Thanks for holding on through that one! 
Becca

Monday, March 2, 2015

SGM Vid: Forgiveness: Difficult and Very Very Important

Hey there internet!

So I made another video, this one about forgiving people who hurt me. I mention two of the biggest pains I've felt over the past couple years or so (I actually don't know how long ago one of these things happened, but, you get the idea...) and the people who caused them, and especially their lack of apology. But it doesn't matter whether they apologize or not, I still need to forgive them, and I wish that I had. But I'm not sure if I have or not...

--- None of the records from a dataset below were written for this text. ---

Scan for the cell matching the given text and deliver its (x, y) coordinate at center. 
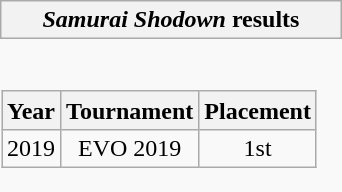
1st (258, 148)
Tournament (130, 110)
Samurai Shodown results (171, 20)
2019 (32, 148)
Year Tournament Placement 2019 EVO 2019 1st (171, 116)
Placement (258, 110)
Year (32, 110)
EVO 2019 (130, 148)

Anyway, I hope you appreciate my video. It's more about my struggle with my own sinful nature, and a lot less about seeking God, but there's a little bit about that in here, too.

Love,
Becca

Ephesians 4:32 
Be kind to one another, tender-hearted, forgiving each other, just as God in Christ also has forgiven you. 
NASB

SGM VIDEO BLOG?? OH YEAH!

Hey ya'll!

So I made a video! And I'm thinking I'm gonna keep making videos! I know the quality is pretty rough, and maybe one day I'll get a real camera, but for now, my laptop's webcam will have to suffice. Anyway, now you know what I look and sound like! Crazy stuff, I know! Anyway, I entitled this video "SGM: Even when the feeling's gone..." I hope you appreciate it! And I really hope that it says something to you. Well, I'll talk to you later!

Love, Becca

P.S. Sorry I didn't post much in February, I'm going to try to be more frequent in my posts, but I'm not promising anything!